Overview
In this exercise you'll implement the 1-D Matrix Multiplication algorithm
we saw in class and develop an empirical performance model for it.
You should write your code using blocking MPI communication only. Your code should take a single command-line argument: the dimension of the matrices, N. You can assume that the number of nodes divides N.
Note that you may have to set the P4_GLOBMEMSIZE environment variable to a higher value than the default to send large messages (as instructed by an error message you may see when you run your code).
Note also that to test that the result is correct you cannot compare floating point numbers with an "==". You should compare the absolute value of their difference to some epsilon. in our case the epsilon can be large (e.g., 0.5) because we know that all matrix elements are integers.
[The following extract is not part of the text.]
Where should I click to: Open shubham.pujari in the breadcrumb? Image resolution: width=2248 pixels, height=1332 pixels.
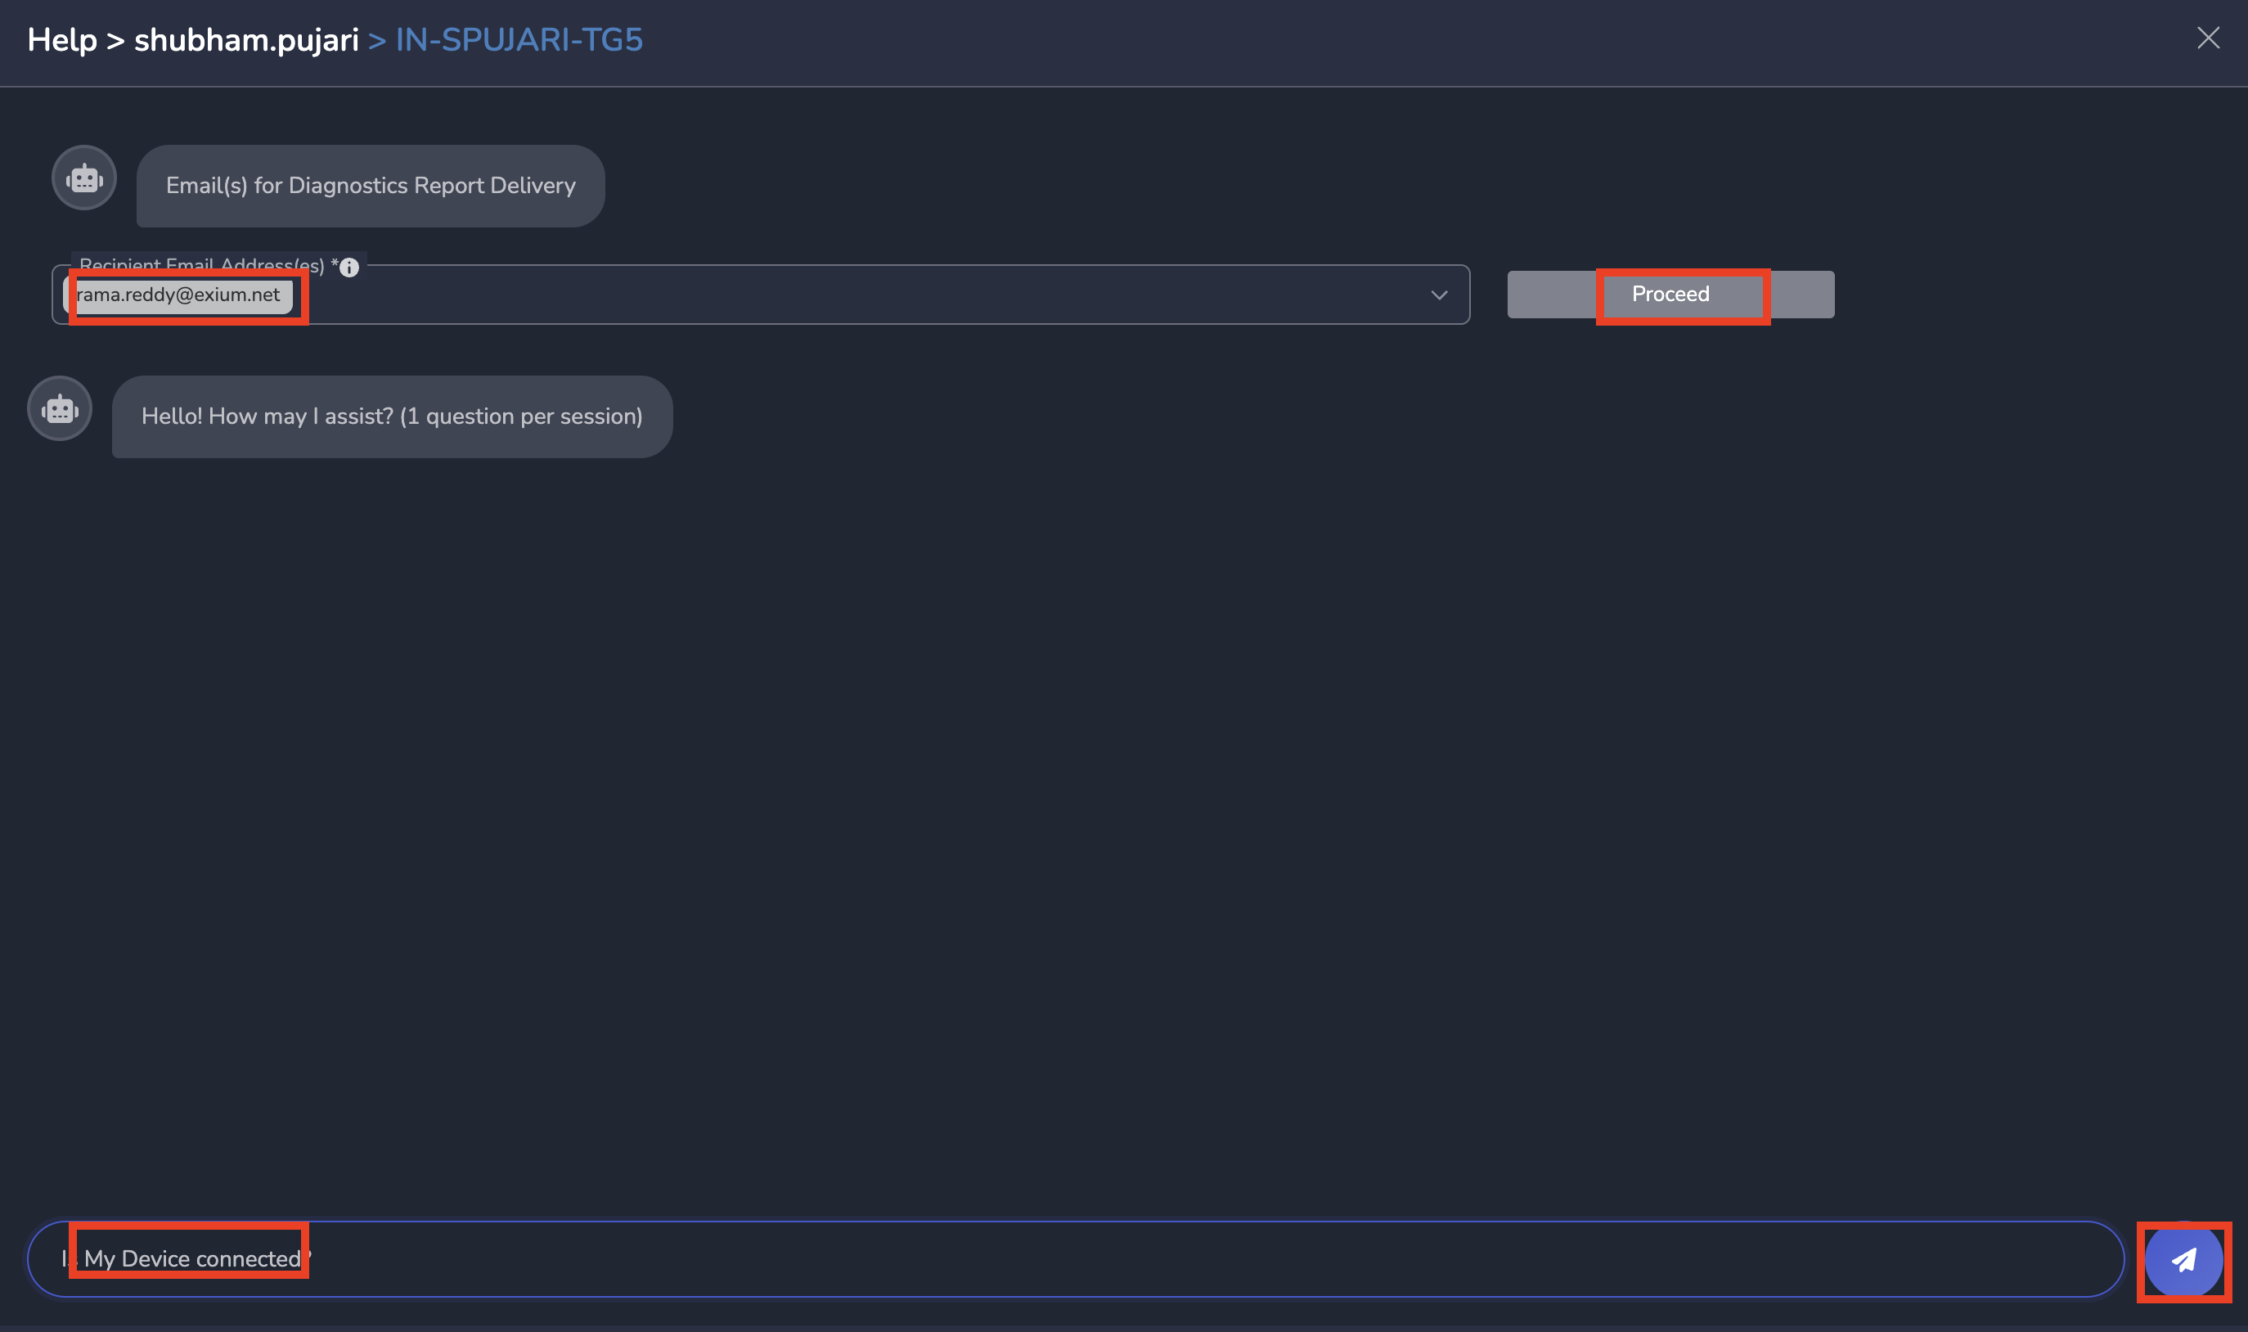coord(246,39)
Question #2: The Performance Model
In class we've seen a simple performance model for the above algorithm.
That model involved several constants that depend on the platform
(L, b, and w). Design, describe, and implement a sound
procedure to measure these three constants on our cluster. Use these
constants to instantiate the performance model.
Run your program and measure its execution time for a matrix size of 1440 matrix size on 2, 4, and 6 nodes. On a graph plots the execution time of your code and the performance predicted by the performance model. Note that the performance model should account for the fact that your code uses blocking communication as opposed to non-blocking communication.
Discuss the discrepancies between the model and the reality, and venture explanations. Are the trends at least the same? Repeat the same experiment with a "small" matrix size and see whether your model is more or less accurate. Explain why.
Question #3: Non-Blocking Communication
Modify your code so that it uses non-blocking communication and overlaps
communication and computation. Modify your performance model accordingly
(not the constants, just the equation). On a graph show the execution time
of your code and that predicted by the performance model for a fixed
(reasonably large) matrix size on 2, 3, 4, 5, and 6 nodes. Was performance
improved by the use on non-blocking communication?
Question #4: OpenMP
Multi-thread your code with OpenMP so that both processors on each
node are used by each MPI process. What is the speedup compared
to the code in Question #3 for 6 nodes?